Stored data
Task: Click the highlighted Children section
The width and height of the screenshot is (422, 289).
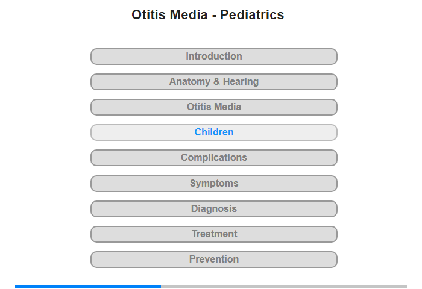Action: 213,132
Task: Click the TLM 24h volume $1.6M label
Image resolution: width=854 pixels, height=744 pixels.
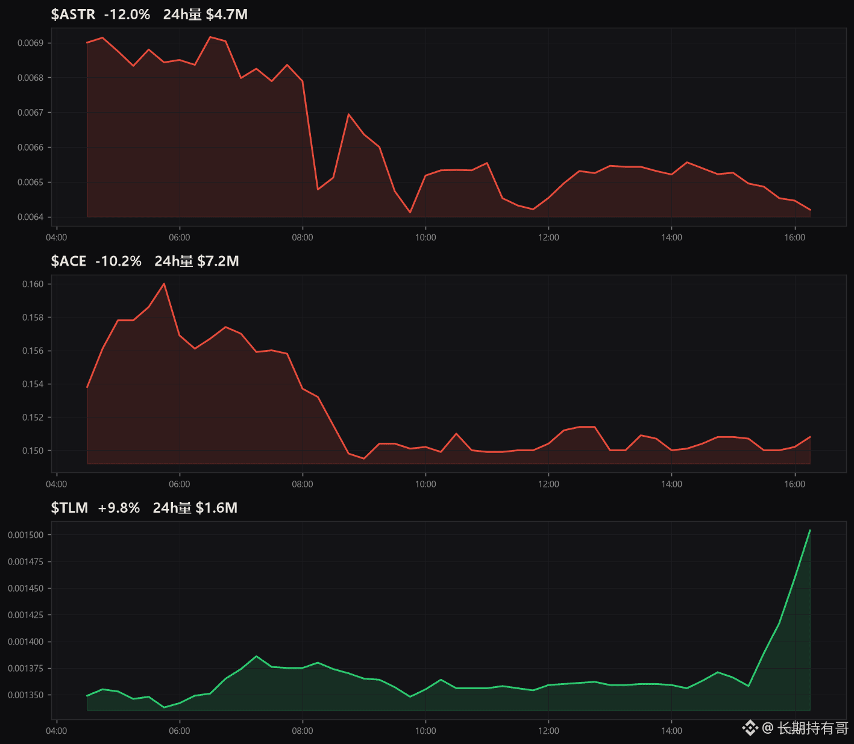Action: [x=195, y=508]
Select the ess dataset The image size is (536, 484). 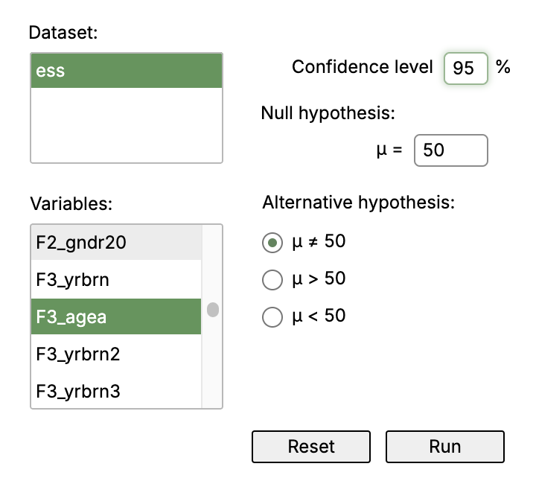click(x=127, y=71)
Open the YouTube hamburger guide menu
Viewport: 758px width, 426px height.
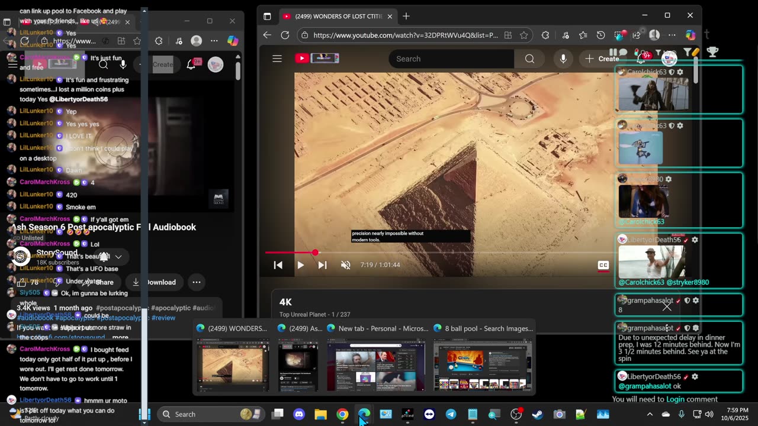pos(277,59)
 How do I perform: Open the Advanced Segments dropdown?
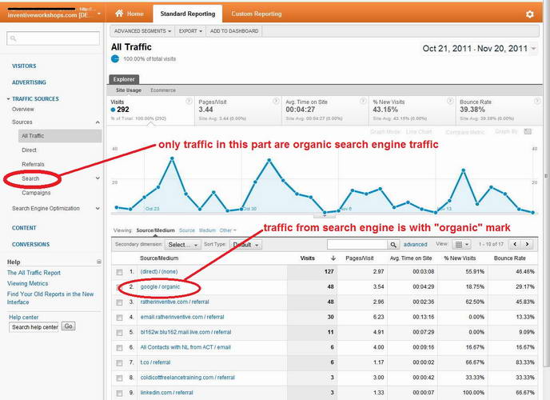point(141,31)
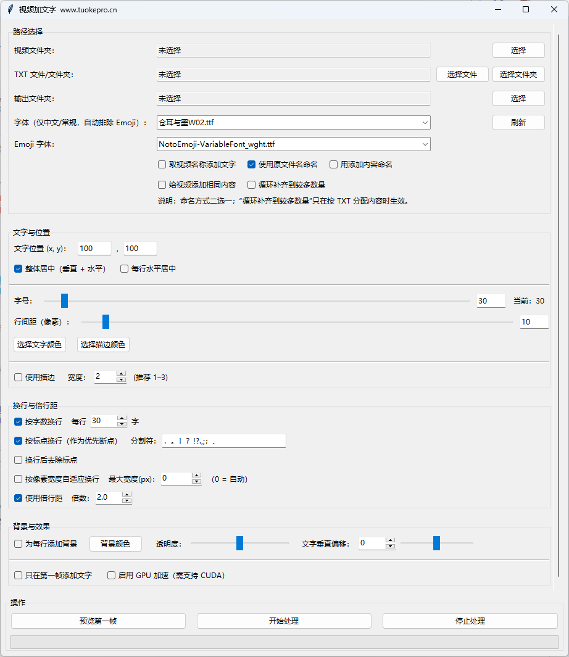
Task: Uncheck 整体居中 centering option
Action: (19, 269)
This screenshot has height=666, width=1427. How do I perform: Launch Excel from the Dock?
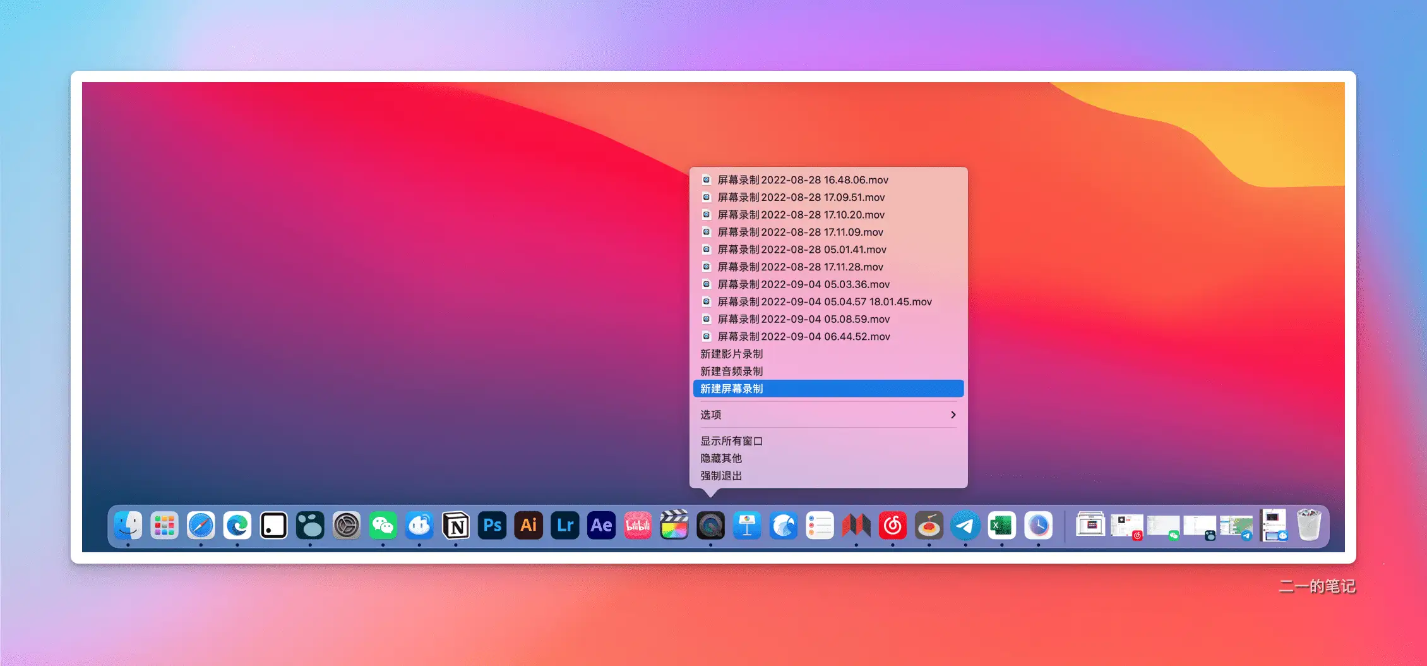click(1002, 525)
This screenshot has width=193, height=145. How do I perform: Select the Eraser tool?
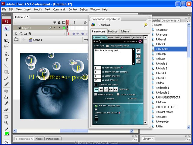click(x=6, y=109)
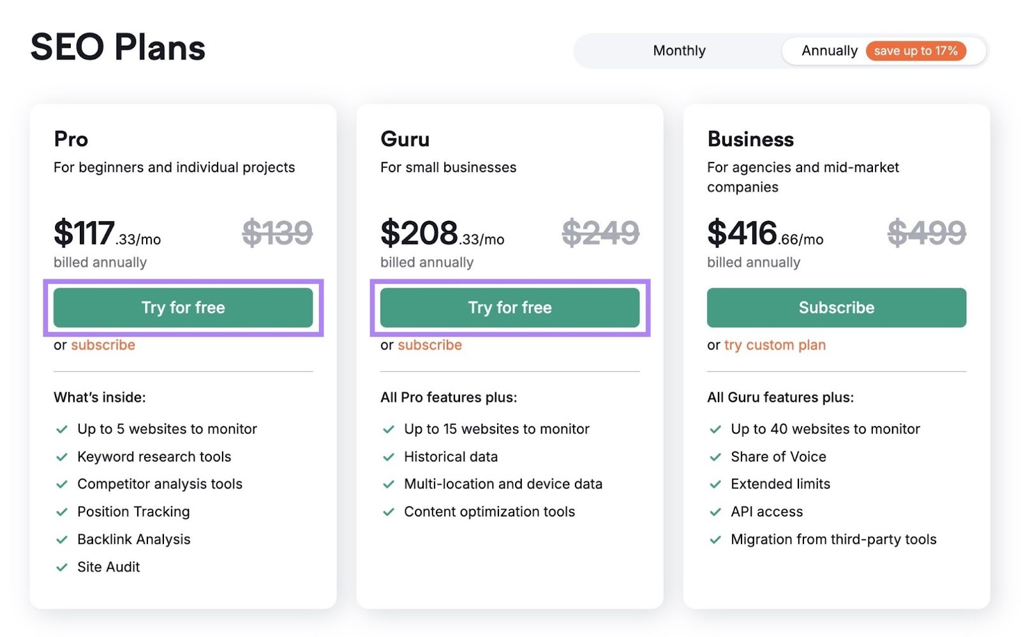
Task: Select the Annually billing option
Action: click(829, 50)
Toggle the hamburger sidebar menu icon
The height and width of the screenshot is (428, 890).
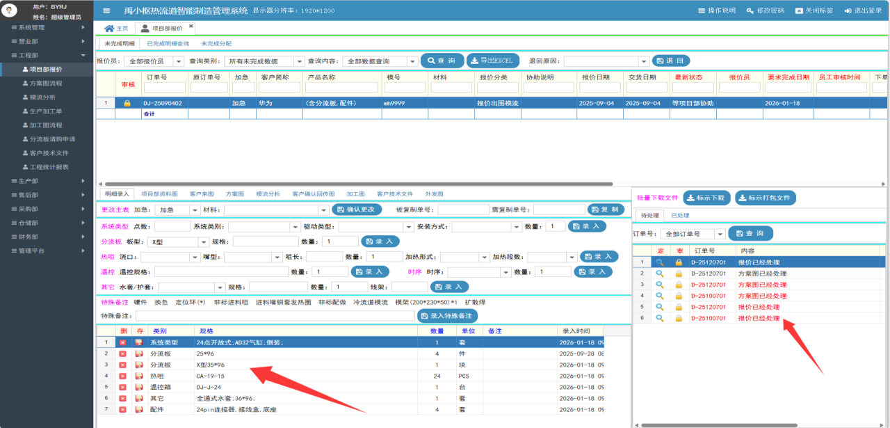click(106, 10)
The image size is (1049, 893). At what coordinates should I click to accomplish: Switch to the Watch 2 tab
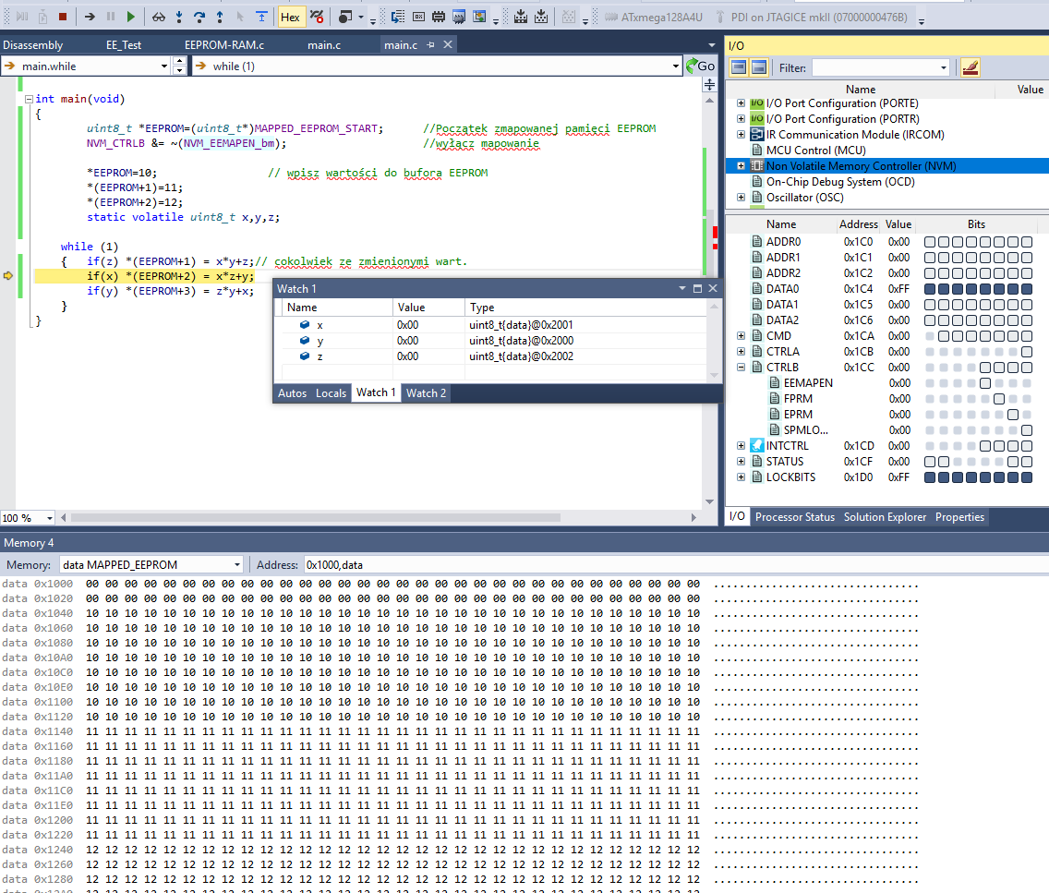[x=426, y=393]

▶ _What you have to do_
Needed here is only the span from the line with "This screenshot has width=193, height=145." through the last line of the entries, copied exactly with both ends and without pictures.

▶ _Answer area_
This screenshot has width=193, height=145. How do I perform: Select the Eraser tool?
click(x=6, y=109)
Task: Select the Annually billing option
Action: click(829, 50)
Toggle the hamburger sidebar menu icon
The height and width of the screenshot is (428, 890).
click(106, 10)
The image size is (1049, 893). At what coordinates should I click to accomplish: Switch to the Watch 2 tab
[x=426, y=393]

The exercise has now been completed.